Tony DeSare (born 1976) is an American jazz singer, pianist and songwriter.

Early life
DeSare was born in Glens Falls, New York in 1976. He began playing the piano as a young child, and had public performances in his late teens. He kept performing locally during his studies at Ithaca College.

Later life and career
DeSare moved to New York in 1998 and played in a hotel, then performed in an off-Broadway musical. He met guitarist Bucky Pizzarelli, who helped his career develop.

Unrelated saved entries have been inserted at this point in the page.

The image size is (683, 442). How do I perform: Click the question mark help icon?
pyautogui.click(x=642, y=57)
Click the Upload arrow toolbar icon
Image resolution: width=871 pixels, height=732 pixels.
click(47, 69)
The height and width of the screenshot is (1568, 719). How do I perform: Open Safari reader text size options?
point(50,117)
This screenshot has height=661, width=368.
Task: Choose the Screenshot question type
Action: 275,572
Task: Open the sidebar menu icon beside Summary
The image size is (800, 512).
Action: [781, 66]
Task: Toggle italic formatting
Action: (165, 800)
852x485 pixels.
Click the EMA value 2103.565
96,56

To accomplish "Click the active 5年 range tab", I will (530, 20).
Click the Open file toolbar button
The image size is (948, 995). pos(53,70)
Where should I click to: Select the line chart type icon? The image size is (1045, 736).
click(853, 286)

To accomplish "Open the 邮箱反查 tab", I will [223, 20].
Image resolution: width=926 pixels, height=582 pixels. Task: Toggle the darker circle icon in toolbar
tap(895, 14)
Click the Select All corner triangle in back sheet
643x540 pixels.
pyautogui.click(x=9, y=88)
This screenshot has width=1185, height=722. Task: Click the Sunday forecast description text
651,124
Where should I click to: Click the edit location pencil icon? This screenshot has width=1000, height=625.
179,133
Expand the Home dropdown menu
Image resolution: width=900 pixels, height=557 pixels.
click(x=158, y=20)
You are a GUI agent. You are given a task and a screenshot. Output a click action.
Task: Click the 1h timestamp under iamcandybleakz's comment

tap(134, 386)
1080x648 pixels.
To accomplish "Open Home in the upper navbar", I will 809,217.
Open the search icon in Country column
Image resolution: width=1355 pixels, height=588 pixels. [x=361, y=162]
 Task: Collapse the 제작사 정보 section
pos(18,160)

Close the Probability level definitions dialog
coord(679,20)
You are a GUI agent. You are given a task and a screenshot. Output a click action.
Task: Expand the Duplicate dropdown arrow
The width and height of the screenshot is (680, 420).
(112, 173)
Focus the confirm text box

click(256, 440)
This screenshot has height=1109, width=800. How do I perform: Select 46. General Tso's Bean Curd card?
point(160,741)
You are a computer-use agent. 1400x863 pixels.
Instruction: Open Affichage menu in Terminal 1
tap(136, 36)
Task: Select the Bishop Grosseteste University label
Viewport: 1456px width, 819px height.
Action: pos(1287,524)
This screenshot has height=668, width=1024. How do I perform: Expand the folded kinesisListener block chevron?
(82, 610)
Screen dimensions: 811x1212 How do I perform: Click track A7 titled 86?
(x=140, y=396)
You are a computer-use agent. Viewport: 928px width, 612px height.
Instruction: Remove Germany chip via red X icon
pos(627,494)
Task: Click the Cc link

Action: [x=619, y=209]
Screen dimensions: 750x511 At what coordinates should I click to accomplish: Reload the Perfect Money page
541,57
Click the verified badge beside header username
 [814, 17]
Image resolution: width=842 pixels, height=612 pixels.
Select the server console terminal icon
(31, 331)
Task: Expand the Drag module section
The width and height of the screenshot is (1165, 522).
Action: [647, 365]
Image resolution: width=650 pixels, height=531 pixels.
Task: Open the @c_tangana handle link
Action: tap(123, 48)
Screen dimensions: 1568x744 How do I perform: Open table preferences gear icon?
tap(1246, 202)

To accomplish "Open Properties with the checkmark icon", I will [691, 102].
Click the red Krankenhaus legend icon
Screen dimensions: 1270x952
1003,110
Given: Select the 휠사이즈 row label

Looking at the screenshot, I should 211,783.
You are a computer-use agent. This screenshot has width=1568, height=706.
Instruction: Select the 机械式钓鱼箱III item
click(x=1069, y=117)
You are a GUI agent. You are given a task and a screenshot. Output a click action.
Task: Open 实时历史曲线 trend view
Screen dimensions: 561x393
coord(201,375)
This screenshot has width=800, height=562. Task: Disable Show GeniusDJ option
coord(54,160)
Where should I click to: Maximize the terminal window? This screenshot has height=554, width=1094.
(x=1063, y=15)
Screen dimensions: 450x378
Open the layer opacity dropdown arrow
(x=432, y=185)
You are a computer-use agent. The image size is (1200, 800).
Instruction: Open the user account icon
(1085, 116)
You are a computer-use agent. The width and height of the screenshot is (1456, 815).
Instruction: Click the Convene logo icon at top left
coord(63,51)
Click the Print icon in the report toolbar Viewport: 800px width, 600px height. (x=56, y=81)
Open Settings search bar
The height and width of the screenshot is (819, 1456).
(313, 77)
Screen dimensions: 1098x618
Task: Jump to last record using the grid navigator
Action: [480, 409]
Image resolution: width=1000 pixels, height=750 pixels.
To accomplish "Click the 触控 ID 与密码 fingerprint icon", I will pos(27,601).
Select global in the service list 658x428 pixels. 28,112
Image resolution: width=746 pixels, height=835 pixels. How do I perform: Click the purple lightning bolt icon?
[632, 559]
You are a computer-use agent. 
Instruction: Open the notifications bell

DeSare's debut album, Want You, was released by Telarc in 2005. The material included standards, covers of lesser-known pieces, and originals. It peaked at No. 43 on the Billboard jazz albums chart.

DeSare's 2007 release Last First Kiss also included originals and standards, from Prince's "Kiss" and Carole King's "I Feel the Earth Move" to "Gee Baby Ain't I Good to You" and "How Deep Is the Ocean?" It was featured on NPR's Weekend Edition Saturday and reached No. 8 on the Billboard jazz albums chart.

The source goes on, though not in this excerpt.